**WHAT IS BEING ASKED**: Please quote the lines below from the line with "Task: Open the messaging" up to and including the line with "(x=19, y=936)", and give nothing else.

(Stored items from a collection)
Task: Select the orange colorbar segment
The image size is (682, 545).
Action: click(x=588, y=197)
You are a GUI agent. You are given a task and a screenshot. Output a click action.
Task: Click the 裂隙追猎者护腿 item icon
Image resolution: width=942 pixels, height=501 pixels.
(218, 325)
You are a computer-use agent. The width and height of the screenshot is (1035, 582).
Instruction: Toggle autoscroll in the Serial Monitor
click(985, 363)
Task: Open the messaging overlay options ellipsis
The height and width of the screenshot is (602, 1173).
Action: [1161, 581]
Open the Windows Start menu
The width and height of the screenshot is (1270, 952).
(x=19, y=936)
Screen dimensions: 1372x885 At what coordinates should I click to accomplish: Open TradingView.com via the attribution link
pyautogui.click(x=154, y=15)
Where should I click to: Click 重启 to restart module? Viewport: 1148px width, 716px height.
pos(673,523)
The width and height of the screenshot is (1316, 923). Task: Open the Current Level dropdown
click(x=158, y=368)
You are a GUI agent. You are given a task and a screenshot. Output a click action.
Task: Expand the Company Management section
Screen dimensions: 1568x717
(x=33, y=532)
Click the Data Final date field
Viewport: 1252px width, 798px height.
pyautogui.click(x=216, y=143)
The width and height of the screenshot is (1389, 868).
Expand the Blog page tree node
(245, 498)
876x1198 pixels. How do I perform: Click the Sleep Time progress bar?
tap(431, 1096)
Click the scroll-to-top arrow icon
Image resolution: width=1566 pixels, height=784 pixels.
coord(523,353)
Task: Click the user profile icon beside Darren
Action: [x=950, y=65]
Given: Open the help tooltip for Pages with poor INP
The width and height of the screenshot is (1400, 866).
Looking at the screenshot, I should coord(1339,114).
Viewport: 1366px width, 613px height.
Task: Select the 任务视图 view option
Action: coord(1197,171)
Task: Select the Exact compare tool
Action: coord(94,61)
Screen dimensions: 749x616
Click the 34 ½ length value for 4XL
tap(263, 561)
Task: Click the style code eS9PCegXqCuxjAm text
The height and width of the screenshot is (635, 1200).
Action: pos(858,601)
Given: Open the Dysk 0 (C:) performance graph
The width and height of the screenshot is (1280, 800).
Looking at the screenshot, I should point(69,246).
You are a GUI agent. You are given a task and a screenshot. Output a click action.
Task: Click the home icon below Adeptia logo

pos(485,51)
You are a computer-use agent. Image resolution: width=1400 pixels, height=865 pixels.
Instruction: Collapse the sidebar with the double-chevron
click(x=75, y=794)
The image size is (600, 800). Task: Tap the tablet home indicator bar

**WORKED SOLUTION**:
Task: Open the messaging overlay options ellipsis
The height and width of the screenshot is (602, 1173).
Action: [1161, 581]
Open the Windows Start menu
The width and height of the screenshot is (1270, 952).
(x=19, y=936)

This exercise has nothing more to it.